In accordance with the Polish Central Statistical Office's (GUS) data, the dynamics of sold production of industry in enterprises employing more than 9 people increased to 4.9% YoY in February vs. 1.1% in January 2019, running significantly above the market consensus (1.6%) and our forecast (1.8%). The main factor behind the increase in the industrial production dynamics between January and February was the statistical effect in the form of a favourable difference in the number of working days (in January 2020 the number of working days was 1 day lower from 2019 while in February 2020 it was the same as the year before). The higher production dynamics resulted also from last year’s low base effects in some categories.

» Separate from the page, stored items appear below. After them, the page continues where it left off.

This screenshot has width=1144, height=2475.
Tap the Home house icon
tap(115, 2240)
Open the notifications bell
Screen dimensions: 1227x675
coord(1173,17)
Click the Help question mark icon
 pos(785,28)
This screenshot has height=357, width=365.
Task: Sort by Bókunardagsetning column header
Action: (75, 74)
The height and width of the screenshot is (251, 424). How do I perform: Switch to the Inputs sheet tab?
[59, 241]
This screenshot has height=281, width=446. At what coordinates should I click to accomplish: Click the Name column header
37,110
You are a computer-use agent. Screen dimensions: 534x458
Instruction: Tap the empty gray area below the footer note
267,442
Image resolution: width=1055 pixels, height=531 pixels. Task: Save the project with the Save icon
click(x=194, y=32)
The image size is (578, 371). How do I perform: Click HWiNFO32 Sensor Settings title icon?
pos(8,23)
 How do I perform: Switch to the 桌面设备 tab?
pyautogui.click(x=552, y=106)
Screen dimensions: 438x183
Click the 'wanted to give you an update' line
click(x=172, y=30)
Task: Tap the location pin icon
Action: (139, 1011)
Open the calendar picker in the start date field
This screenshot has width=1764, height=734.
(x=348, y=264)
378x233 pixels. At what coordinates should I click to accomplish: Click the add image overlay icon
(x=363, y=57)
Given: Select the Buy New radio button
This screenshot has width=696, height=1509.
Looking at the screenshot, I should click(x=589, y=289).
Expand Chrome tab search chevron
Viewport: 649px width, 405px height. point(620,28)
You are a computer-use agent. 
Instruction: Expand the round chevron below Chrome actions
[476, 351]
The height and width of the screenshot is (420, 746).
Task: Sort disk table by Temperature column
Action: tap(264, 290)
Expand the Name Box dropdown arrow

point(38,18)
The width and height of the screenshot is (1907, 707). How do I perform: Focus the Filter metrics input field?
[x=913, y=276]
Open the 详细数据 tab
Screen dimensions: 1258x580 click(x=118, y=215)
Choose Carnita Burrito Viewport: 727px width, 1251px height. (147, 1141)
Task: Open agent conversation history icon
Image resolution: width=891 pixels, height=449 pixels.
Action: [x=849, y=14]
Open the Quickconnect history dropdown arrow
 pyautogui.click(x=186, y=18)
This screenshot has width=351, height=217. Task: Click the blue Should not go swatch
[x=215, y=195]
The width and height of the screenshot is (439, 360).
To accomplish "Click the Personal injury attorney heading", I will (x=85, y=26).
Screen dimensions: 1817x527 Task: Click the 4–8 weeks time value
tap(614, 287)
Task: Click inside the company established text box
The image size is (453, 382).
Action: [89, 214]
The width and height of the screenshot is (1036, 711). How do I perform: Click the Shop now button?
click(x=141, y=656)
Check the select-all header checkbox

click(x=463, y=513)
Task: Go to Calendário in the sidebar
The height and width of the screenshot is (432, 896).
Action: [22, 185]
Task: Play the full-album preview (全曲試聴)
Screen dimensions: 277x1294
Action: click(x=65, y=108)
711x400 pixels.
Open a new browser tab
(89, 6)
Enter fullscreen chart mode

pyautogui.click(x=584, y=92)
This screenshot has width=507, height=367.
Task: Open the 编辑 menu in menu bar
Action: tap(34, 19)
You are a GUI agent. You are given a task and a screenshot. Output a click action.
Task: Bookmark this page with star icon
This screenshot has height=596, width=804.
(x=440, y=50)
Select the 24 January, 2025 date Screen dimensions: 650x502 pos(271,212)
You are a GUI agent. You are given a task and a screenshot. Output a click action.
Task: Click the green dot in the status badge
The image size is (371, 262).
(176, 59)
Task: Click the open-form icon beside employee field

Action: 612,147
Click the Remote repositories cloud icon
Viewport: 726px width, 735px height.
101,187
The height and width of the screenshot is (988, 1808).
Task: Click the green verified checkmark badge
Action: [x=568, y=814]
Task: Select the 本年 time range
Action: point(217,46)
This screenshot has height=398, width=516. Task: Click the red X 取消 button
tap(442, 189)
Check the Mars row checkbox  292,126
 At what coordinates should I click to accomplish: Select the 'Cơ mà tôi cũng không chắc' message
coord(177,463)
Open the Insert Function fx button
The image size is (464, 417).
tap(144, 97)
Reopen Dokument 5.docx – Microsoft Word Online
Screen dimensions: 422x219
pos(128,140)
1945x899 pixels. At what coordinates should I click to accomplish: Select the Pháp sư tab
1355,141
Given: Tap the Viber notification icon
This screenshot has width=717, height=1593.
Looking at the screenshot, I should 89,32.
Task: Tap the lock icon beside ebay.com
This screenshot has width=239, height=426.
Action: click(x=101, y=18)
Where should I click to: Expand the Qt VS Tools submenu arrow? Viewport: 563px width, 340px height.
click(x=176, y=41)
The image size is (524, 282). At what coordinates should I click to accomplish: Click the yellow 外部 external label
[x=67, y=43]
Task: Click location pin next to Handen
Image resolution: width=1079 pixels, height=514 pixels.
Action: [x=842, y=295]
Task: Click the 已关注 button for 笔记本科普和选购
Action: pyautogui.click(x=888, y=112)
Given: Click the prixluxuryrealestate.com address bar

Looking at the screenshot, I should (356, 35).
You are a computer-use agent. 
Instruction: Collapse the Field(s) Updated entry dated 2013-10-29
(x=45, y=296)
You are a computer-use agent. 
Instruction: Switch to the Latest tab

Seasonally adjusted industrial production rose by 1.3% MoM.

Warm winter supported production for construction needs

Especially noteworthy in the data structure are high production dynamics in segments responsible for the supply of raw materials and consumables used in construction projects, i.e. “manufacture of coke and refined petroleum products”, “manufacturing of other non-metallic products”, “manufacture of rubber and plastic products” and “manufacture of metal products”. In the light of the ending cycle in public investments, such production structure is quite astonishing. In our view, the reason for continuingly high production dynamics in these branches was an exceptionally warm winter which enabled to conduct construction works.

The export-oriented branches, namely “other transport equipment”, “electrical equipment”, and “furniture”, also recorded relatively high production dynamics, which is a surprise in the context of the slowdown of economic growth observed in Poland’s major trade partners (Germany and the Eurozone), contributing to a marked decrease in demand for Polish exports.

Last such production

The February better-than-expected data on industrial production refer to a different reality from the one we are dealing with now, i.e. to the times before the outbreak of the coronavirus epidemic. The economic shock related to COVID-19, due to broken supply chains and multiplier effects, will contribute, in our view, to a marked decline in production in subsequent months. An additional downside risk to production in the next few months is the restoration of borders, including the EU border, which has deepened the disturbances in the supply chains. We thus see a substantial downside risk to our forecast of economic growth, in which the Polish GDP will decrease by 0.5% YoY in Q2 vs. a 2.0% increase in Q1.

Today’s data on industrial production in February are neutral for PLN and Polish bond yields.